The prefetch works - where newer msgs get distributed to other consumer threads that are free to work in a single consumer process.  It looks like the msgs are dispatched to the 3 consumer processes (instead of 9 consumer threads) in a round-robin fashion in the cluster.  Since we have 3 independent consumer processes (spring/jvm), we have seen multiple msgs get dispatched to one consumer process and waiting, while the other 2 consumer processes connected to the other 2 brokers are idle.
Is there a correct configuration that will distribute the msgs from one broker to another without being stuck behind a long-running consumer thread?  We can work around the issue by increasing the number of consumer threads within each consumer process, but thought there could be a better, more efficient solution.
We have used the following config params:
- ConnectionFactory
-       prefetchPolicy
-       dispatchAsync = false
-       useAsyncSend = false
-       alwaysSessionAsync = false
- springframework DefaultMessageListenerContainer
-       receiveTimeout = 0
- broker config xml
-       conduitSubscriptions="false"
-       we added ?jms.prefetchPolicy.all=1 to the NetworkConnector's uri attribute, we also tried with just .queuePrefetch instead of .all.
-       we've tried different strict ordering dispatch policy - made no difference
Things we've noticed.
-       In springframework we can set the value for prefetchPolicy to either 1 or 0, but the behavior seems to be the same.  However, we could not use value 0 when we use our pure Java client as MessageListener.
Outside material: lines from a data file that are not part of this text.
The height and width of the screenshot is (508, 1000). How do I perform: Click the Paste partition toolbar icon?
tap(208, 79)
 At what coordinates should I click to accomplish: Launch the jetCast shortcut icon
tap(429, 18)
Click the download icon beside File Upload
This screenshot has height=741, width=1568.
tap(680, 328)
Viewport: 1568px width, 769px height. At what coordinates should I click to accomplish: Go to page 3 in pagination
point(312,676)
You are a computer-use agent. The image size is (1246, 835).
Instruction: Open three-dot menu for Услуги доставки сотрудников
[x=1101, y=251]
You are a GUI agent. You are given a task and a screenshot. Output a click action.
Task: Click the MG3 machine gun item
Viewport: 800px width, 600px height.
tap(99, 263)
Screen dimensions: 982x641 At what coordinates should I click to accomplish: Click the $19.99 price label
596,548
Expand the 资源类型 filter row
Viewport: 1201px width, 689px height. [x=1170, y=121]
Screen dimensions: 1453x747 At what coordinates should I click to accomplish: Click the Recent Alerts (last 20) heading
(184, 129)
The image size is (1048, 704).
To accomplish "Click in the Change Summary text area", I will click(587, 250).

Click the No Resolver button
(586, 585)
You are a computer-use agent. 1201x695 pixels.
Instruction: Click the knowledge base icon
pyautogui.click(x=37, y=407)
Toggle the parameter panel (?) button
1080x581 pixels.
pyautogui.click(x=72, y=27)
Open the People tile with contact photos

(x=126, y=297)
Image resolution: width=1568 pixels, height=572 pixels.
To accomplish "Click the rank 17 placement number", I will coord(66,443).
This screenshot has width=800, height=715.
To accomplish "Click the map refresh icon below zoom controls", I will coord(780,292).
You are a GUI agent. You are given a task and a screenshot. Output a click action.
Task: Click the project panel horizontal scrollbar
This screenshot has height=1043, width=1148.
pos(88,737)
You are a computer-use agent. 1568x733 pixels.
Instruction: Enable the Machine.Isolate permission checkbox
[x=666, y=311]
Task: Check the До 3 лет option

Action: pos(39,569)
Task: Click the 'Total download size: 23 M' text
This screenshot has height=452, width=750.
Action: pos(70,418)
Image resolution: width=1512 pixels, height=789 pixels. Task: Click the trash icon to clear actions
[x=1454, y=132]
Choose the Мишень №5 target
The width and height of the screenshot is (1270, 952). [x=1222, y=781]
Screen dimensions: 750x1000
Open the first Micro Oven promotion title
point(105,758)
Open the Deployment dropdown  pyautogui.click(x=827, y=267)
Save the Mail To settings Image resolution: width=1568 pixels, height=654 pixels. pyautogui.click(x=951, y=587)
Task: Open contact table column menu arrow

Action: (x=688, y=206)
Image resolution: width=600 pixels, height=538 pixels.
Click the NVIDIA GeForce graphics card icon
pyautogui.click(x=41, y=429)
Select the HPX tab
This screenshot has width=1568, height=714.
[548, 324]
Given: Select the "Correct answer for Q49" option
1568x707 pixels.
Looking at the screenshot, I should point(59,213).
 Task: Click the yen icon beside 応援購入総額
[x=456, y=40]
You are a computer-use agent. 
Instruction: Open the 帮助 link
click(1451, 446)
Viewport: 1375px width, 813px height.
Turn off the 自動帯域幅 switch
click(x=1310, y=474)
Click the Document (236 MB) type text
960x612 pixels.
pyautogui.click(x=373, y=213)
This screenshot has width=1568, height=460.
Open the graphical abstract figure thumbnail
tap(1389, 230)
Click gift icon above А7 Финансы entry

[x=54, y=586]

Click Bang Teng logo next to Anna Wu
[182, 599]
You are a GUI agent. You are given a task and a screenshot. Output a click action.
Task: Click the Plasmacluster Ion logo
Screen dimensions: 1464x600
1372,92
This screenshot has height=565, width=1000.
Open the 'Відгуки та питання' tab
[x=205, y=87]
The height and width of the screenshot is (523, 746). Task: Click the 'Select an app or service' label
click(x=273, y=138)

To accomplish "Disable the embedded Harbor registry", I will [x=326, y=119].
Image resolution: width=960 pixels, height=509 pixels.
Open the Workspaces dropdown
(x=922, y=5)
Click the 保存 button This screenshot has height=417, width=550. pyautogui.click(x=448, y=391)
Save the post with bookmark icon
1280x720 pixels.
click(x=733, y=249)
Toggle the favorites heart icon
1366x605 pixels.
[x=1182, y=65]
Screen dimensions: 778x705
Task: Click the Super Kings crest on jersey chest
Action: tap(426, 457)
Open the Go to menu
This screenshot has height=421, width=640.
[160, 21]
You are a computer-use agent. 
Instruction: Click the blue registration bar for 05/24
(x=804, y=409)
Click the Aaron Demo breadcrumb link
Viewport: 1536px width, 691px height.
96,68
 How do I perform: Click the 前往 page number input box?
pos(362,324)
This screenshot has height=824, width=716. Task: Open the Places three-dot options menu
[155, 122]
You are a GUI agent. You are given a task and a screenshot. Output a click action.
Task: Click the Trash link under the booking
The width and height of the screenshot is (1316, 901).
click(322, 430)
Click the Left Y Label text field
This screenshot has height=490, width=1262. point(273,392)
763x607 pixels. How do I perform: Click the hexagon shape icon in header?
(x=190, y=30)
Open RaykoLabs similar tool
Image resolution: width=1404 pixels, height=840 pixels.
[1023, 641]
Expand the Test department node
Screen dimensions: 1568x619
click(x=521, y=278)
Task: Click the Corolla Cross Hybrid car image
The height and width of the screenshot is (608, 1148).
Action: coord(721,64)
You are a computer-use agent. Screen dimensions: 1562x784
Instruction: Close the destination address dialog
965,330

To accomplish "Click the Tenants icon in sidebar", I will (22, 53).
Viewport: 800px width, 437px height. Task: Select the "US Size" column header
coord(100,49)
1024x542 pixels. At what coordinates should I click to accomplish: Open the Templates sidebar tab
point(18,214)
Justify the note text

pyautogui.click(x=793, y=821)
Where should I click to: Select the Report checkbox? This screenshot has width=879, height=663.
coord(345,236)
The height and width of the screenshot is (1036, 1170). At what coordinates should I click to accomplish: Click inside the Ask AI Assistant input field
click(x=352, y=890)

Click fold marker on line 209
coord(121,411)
-       Msgs are dispatched to the 3 brokers in a more or less round-robin fashion.  We have notice occasionally that each consumer process still gets a batch of msgs.  Once it gets a batch, it does not release any queued msgs to other brokers/consumers that are free.
There are many configuration parameters.  We may have missed some critical ones.
Thanks for your help.
Attached is the springframework config.  It's one file but I duplicated the beans for ConnectionFactory, listener, containers, etc to simulate the 3 independent processes.  The number of thread are all set to one for testing purposes.
The activemq.xml is pretty much the default.